Saved entries
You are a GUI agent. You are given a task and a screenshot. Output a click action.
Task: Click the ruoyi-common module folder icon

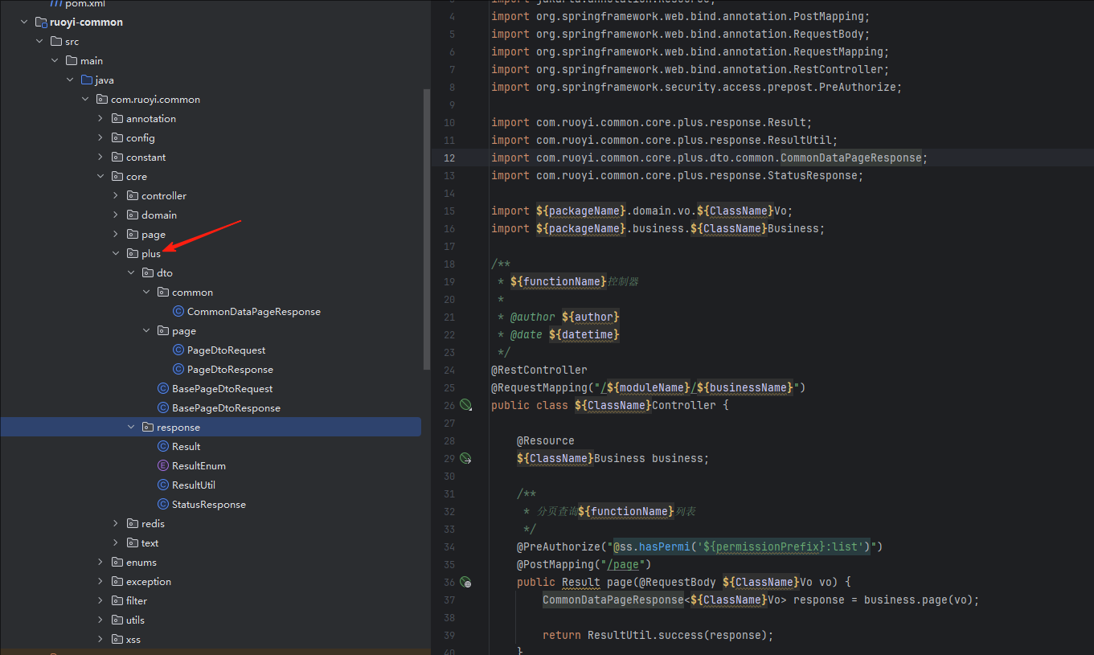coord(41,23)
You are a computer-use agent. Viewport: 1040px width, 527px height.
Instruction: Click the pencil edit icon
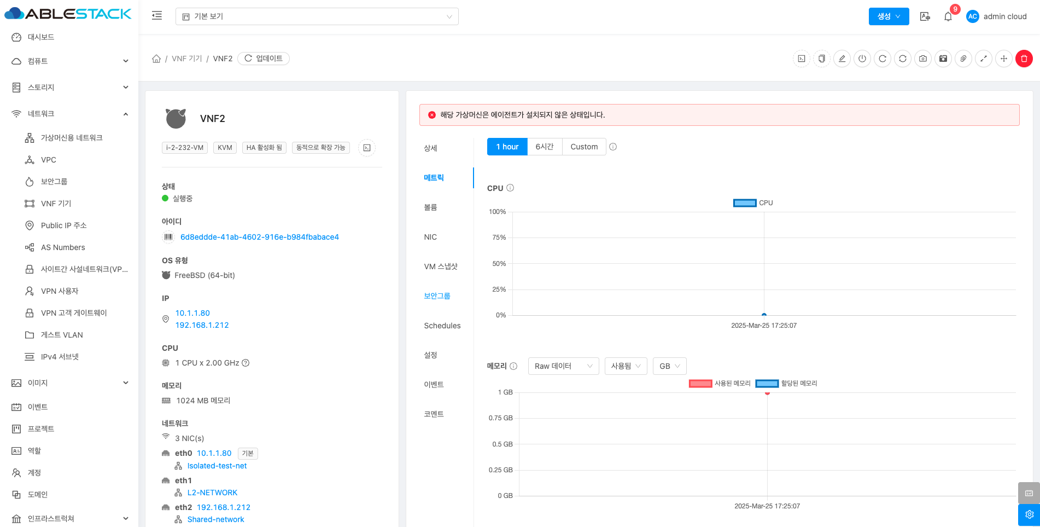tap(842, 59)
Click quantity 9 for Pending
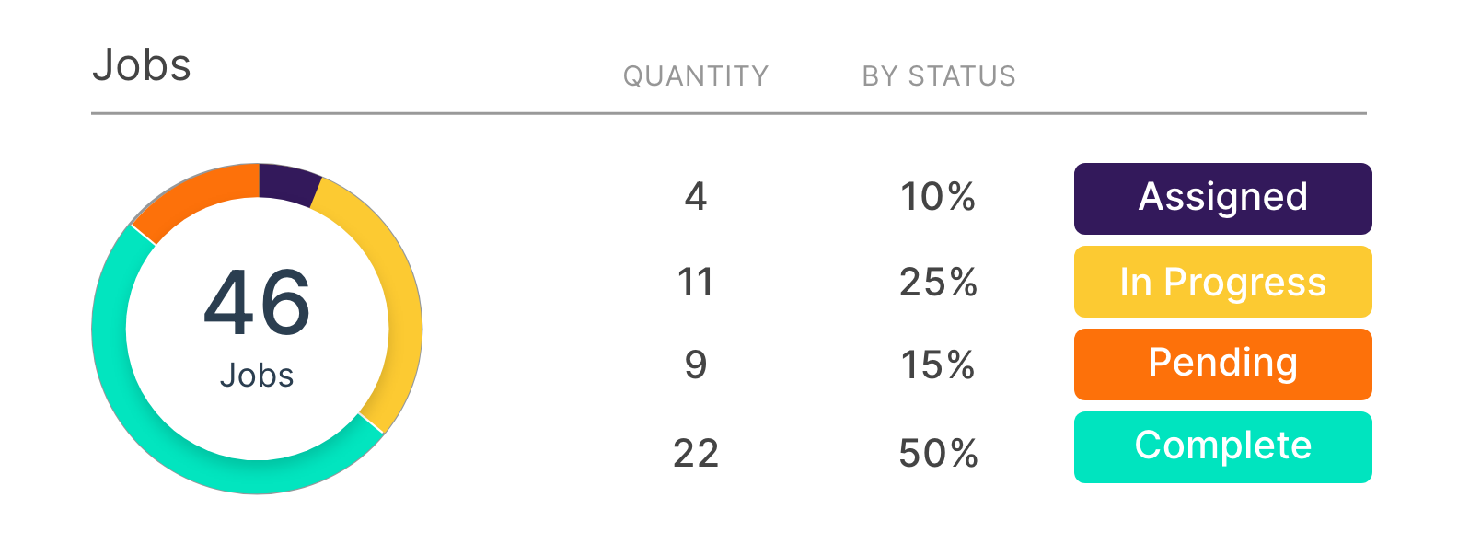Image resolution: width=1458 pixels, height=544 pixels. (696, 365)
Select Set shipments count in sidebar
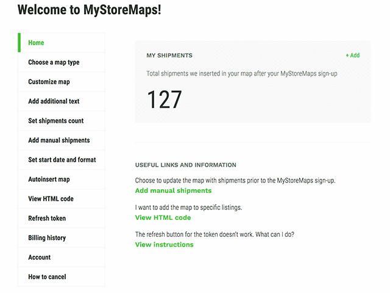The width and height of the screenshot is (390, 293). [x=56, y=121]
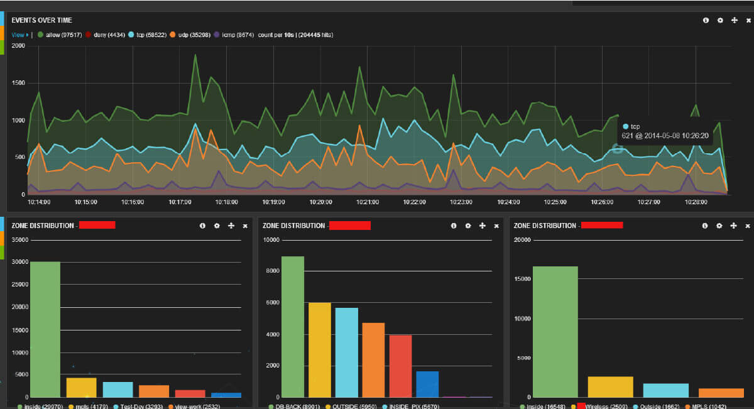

• [What you will do]: If the string "agent" appears in a line of the data above, that line counts. State how many such lines there are and nothing more.

• [Solution]: 2